Texas Standard wonders if Pope Francis' call to eliminate the death penalty will change any minds among Texas Catholics ... like Greg Abbott.


The Texas Observer has a report (.pdf) that shows that two-thirds of the state's high schools have failed to comply with a decades-old law to register their seniors to vote, leaving over 180,000 Texans off the voter rolls.  The problem is statewide, but concentrated in the Rio Grande Valley.  Texas Leftist has more.

At Texas Rural Voices, they understand that arming teachers is dangerous.  Yet they see it happening all over the state.

SocraticGadfly wonders why 25 House Dems and a Gang Greenish environmentalist group are recycling an old Ryan Zinke idea for new National Parks funding.

David Collins has some candid revelations about the state of mental wellness -- his and others'.

Pages of Victory defines his progressive and liberal terms.

The Militant reports that more than 500 people attended a July 24 screening of the new film “Santos Vive,” which documented the murder of 12 year-old Santos Rodriguez at the hands of a Dallas policeman on that day in 1973.

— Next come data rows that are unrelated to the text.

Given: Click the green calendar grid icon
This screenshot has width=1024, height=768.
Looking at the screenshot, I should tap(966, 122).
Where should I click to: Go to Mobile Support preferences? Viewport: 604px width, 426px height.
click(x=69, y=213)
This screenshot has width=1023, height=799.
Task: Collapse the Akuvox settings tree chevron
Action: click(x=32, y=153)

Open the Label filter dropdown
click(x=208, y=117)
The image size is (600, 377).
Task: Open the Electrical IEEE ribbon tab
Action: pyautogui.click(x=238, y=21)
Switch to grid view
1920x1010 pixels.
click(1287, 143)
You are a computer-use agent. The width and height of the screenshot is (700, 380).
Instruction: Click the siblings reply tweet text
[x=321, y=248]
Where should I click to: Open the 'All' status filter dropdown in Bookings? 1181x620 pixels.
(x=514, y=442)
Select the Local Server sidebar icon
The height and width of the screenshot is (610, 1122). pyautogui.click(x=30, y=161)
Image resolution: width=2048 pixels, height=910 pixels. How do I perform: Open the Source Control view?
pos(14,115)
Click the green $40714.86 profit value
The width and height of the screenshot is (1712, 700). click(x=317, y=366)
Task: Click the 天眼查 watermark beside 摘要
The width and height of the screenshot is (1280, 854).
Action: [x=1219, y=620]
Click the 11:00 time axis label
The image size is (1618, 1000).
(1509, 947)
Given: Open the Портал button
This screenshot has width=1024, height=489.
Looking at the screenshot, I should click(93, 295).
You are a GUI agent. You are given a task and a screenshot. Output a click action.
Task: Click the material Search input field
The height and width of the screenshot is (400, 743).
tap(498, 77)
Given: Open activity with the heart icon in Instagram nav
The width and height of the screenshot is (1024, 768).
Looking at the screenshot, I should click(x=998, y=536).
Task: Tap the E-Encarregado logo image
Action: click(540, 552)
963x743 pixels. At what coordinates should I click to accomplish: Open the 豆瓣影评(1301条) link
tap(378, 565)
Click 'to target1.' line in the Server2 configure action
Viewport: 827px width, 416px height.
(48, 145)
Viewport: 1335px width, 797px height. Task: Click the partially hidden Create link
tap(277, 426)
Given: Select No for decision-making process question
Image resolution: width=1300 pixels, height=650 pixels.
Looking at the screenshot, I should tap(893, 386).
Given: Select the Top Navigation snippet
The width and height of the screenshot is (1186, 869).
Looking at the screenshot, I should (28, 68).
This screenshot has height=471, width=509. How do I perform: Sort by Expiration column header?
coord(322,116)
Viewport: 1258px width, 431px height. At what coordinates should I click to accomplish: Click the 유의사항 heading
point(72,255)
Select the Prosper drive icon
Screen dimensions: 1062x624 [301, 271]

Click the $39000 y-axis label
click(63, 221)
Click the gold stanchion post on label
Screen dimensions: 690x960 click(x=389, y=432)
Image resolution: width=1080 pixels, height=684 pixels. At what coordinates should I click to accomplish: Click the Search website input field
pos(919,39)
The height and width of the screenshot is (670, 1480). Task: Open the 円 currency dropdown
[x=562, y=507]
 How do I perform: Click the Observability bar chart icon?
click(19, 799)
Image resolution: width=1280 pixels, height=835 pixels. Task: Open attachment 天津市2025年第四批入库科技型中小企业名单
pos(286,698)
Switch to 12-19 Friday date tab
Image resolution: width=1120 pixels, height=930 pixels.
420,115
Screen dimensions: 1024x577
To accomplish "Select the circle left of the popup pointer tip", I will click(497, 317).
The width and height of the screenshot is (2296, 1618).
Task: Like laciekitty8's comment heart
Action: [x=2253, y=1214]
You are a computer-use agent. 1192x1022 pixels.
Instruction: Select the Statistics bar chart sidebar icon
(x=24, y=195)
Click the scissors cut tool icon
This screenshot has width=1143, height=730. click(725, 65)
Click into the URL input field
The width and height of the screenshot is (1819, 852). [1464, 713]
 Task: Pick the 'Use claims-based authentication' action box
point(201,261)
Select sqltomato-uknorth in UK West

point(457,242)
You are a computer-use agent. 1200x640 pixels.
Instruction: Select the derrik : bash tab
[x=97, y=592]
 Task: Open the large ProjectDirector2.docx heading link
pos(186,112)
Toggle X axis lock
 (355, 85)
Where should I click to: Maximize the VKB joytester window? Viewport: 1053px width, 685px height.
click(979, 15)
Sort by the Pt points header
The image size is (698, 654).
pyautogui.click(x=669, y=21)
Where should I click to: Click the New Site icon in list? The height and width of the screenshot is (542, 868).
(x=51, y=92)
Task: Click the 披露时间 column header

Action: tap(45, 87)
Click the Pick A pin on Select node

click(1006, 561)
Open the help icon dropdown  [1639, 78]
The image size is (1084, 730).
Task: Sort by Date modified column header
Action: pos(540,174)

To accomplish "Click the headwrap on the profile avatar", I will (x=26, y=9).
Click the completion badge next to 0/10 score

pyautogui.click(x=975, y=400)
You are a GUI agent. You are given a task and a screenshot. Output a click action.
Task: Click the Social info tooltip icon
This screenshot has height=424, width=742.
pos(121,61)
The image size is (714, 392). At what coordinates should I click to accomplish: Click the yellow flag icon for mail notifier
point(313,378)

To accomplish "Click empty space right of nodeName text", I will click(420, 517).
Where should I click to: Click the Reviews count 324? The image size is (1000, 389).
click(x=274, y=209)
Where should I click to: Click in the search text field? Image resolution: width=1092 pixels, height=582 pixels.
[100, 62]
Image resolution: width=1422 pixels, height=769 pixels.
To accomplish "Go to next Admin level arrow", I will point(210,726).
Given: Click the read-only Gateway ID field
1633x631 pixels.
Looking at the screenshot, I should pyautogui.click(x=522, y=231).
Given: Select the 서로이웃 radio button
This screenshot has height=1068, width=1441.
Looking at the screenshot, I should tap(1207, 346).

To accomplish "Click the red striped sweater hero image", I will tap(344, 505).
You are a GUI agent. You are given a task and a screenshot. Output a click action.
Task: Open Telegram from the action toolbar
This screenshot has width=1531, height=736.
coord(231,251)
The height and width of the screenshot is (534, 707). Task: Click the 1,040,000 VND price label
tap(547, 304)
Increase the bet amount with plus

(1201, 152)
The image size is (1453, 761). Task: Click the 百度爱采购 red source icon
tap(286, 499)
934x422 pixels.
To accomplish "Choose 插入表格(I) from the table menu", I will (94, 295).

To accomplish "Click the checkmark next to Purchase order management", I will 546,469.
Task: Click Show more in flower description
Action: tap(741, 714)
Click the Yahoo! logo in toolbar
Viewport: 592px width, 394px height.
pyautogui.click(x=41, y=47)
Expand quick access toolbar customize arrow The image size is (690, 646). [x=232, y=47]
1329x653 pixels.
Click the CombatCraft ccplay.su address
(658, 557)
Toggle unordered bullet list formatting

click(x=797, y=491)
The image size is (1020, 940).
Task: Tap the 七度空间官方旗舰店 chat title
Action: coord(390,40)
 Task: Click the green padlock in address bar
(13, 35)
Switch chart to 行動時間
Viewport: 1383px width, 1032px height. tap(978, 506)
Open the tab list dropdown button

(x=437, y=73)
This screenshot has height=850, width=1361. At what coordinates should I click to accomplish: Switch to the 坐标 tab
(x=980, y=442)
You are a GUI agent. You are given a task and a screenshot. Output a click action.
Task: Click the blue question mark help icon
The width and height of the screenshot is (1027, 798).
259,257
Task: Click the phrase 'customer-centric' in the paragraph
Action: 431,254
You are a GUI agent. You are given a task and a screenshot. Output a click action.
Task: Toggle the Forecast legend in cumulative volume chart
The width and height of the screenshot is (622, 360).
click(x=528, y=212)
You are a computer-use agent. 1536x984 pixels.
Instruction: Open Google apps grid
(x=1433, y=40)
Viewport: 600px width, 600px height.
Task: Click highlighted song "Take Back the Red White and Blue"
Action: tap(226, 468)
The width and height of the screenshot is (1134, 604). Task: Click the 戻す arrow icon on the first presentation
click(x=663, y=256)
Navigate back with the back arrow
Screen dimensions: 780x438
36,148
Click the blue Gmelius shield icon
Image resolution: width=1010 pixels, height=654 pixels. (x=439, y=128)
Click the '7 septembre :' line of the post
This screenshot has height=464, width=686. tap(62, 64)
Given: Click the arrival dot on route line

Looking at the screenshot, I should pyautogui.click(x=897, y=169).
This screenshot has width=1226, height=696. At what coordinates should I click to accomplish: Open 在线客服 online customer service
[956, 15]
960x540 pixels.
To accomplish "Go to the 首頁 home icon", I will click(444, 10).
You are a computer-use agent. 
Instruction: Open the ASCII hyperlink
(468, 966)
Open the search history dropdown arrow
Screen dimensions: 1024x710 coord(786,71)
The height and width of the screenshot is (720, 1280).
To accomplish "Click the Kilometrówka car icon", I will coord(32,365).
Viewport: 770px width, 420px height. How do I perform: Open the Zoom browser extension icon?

Officer Darrell Cain played Russian roulette with his gun, killing the handcuffed Rodriguez in the back of his patrol car.  Cain had arrested Santos and his brother David at their home, accusing them of stealing $8 from a soda machine at a local gas station.  Cain was convicted of “murder with malice” but served only half of a five-year sentence.  DNA tests conducted after the boy's death confirmed Santos was innocent of the burglary.

Alice Embree at The Rag Blog contributed her history to that of other '60's and'70's-era women activists in Austin in "Fight Like a Girl", featured in the recent edition of Life & Letters, a publication of the Liberal Arts College at the University of Texas.


Very Smart Brothas, one of the blogs at The Root, caught the mural in the Trinity Groves neighborhood of Dallas that depicts the Cowboys' Dak Prescott as being in 'The Sunken Place'.  (It was the quarterback's 'house Negro moment' in supporting his owner's and the NFL's position on national anthem protests that inspired artist Trey Wilder.)


And a Tom Waits song serves as muse for Harry Hamid's latest short work of mostly fiction.